The steel industry has a substantial and growing need for addition agents for producing high strength steel alloys. Various metal carbides have been utilized for this purpose in the past. For example, U.S. Pat. No. 3,334,992 describes the vanadium containing addition agents V.sub.2 C and VC and a method for their preparation which involves reduction of vanadium trioxide with carbon at high temperatures under a vacuum. This patent also describes a process in which small amounts of iron powder may be blended with the vanadium trioxide prior to the reduction to increase the strength and reduce the oxygen and nitrogen content of the vanadium carbide addition agent. U.S. Pat. No. 3,342,553 describes a multistage process in which a vanadium carbide addition agent is prepared by sequentially reducing vanadium pentoxide to tetroxide and then to a vanadium oxycarbide. The vanadium oxycarbide is then further reduced with carbon in a vacuum furnace to produce the desired vanadium carbide.
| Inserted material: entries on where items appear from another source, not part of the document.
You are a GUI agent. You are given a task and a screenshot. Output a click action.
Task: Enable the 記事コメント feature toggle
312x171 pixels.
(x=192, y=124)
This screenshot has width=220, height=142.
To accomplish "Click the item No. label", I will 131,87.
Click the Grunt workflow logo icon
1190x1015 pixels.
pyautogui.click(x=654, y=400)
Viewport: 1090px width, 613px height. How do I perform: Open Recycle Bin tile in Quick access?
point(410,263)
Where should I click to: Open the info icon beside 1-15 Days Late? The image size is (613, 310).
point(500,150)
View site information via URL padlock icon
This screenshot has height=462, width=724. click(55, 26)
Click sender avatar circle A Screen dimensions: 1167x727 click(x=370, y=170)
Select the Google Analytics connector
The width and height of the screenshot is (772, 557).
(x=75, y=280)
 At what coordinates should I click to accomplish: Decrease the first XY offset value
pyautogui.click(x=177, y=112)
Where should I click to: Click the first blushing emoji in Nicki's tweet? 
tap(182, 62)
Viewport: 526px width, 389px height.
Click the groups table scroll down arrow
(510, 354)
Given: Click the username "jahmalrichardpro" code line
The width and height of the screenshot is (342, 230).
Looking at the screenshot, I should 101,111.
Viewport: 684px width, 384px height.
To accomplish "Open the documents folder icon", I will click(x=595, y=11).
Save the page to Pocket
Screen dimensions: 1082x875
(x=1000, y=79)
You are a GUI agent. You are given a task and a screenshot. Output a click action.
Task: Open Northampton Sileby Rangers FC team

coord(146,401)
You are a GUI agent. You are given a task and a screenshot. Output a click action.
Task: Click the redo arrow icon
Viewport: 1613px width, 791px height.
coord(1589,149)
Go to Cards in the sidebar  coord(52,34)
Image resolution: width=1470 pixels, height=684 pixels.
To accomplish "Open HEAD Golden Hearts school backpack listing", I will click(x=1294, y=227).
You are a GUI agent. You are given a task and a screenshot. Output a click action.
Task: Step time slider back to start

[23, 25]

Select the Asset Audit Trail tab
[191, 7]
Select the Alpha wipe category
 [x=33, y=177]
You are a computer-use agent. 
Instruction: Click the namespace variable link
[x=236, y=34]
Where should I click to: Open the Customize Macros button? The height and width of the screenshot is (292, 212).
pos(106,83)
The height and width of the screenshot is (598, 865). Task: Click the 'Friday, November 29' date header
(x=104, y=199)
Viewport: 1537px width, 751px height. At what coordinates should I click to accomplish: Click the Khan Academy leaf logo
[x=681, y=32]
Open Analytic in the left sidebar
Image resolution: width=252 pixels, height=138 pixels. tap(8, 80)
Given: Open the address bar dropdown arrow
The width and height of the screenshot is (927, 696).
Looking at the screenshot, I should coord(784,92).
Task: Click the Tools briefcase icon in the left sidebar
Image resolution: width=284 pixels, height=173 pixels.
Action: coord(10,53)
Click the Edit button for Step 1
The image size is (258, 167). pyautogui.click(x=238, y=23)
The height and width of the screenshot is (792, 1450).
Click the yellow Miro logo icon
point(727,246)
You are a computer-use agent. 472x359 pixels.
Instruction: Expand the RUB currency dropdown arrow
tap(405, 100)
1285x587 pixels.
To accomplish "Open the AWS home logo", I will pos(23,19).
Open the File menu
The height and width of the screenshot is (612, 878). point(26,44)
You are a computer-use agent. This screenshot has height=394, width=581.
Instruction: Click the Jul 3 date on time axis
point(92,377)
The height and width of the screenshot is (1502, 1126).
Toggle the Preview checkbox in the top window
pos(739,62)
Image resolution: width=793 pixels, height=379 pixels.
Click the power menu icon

Both processes are undesirable since the vanadium carbide agents must be prepared under vacuum conditions which are difficult and expensive to maintain in large scale production. U.S. Pat. No. 3,504,093 describes a columnar furnace designed for the continuous production of metal carbide products in which agglomerates of carbon and a metal oxide such as vanadium oxide are heated to a temperature between 1500.degree. and 1900.degree.C. to produce the metal carbide and then immediately cooled in a cooling zone of the furnace to a temperature of about 400.degree.C.
It is an object of this invention to prepare carbide addition agents in a relatively simple manner which does not require the use of vacuum conditions but which provides addition agents of excellent quality.
It is a further object of this invention to prepare carbide addition agents which readily combine with molten iron and steel to produce high strength alloys.